It is telling that most of the Guardian’s decidedly lukewarm endorsement of Yvette Cooper was devoted to discussing Jeremy Corbyn.
The fact that Corbyn looms so large in the campaigns of the other candidates says a lot about the state of the Labour leadership race, but it says even more about the Guardian-reading Left, and the gulf between their Tory-hating rhetoric and their desperate lack of imagination in coming up with an alternative policy agenda.
Here’s where the Guardian’s endorsement of Cooper really falls apart:
Labour is not a debating society; it was founded to represent the interests of working people at the pinnacle of power. This engagement in politics, this new excitement, must be channelled towards government. The brute lesson of May is that Labour cannot get there without first winning back significant numbers of Tory voters. Mr Corbyn will not do that. Those searching for an election winner must look elsewhere.
Yes, Labour will need to win over a number of Tory voters if they ever want to taste power again. But there are two ways to win the vote of someone who currently supports another political party.

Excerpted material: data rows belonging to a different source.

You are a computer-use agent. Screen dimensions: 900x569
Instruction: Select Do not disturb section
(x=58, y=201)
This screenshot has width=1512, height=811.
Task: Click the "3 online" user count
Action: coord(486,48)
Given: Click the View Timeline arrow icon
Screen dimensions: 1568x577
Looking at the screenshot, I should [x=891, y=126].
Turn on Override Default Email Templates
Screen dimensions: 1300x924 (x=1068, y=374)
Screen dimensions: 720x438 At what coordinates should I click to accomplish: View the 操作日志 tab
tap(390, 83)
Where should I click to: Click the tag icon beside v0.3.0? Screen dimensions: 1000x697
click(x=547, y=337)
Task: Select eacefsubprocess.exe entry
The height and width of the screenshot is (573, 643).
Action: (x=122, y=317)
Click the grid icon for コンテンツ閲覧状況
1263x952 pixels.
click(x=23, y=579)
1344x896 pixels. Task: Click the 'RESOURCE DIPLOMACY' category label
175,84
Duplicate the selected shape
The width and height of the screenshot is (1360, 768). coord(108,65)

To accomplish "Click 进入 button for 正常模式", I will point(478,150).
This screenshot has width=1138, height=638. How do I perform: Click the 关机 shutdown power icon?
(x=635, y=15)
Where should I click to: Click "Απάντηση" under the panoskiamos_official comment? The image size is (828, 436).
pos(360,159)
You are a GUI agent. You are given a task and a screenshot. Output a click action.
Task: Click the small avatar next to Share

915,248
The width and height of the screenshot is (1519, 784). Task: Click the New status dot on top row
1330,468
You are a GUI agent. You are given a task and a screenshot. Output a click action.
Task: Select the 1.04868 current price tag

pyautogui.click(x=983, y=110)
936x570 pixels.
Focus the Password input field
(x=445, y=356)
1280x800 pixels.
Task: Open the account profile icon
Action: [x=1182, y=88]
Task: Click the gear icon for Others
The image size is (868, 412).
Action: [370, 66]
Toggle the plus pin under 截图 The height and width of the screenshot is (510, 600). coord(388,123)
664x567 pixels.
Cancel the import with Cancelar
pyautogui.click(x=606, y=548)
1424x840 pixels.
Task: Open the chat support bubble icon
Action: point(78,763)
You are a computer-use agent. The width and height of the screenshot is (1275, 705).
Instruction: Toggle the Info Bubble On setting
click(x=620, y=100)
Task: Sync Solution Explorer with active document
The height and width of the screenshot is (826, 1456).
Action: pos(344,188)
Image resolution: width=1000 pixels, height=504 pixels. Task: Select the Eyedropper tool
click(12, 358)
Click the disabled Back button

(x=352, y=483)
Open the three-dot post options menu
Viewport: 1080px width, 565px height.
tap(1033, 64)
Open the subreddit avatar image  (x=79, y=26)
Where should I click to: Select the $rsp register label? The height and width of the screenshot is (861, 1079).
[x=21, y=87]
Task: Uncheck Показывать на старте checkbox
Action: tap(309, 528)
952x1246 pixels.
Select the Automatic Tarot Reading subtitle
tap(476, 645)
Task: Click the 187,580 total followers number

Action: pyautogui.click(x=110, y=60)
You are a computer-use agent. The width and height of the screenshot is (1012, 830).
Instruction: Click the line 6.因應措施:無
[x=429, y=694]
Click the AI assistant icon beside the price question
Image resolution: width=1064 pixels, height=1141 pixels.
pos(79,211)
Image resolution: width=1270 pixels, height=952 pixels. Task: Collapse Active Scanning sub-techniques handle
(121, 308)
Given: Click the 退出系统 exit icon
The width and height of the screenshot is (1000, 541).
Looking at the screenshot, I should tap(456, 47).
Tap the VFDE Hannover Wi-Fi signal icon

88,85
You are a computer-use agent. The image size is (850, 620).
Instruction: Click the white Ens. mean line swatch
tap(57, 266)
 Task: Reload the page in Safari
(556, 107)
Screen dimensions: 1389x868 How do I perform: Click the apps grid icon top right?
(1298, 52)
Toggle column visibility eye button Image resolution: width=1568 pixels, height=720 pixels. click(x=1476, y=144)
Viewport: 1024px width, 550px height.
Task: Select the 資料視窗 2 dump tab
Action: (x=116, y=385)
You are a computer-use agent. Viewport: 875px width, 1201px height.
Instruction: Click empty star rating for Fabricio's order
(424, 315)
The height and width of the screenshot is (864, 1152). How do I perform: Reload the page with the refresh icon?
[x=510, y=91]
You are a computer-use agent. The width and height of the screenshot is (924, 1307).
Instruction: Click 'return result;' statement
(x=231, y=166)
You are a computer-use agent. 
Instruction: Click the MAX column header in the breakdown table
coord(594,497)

First, you can move your political party so close to theirs in ideological and policy terms that it becomes possible to coax voters across by promising to be just a little bit more competent, or a touch more compassionate. This is what most of the Labour leadership candidates, including Yvette Cooper, are currently doing – largely accepting the centrist Tory narrative on a range of issues, but promising to implement the same agenda with a caring smile.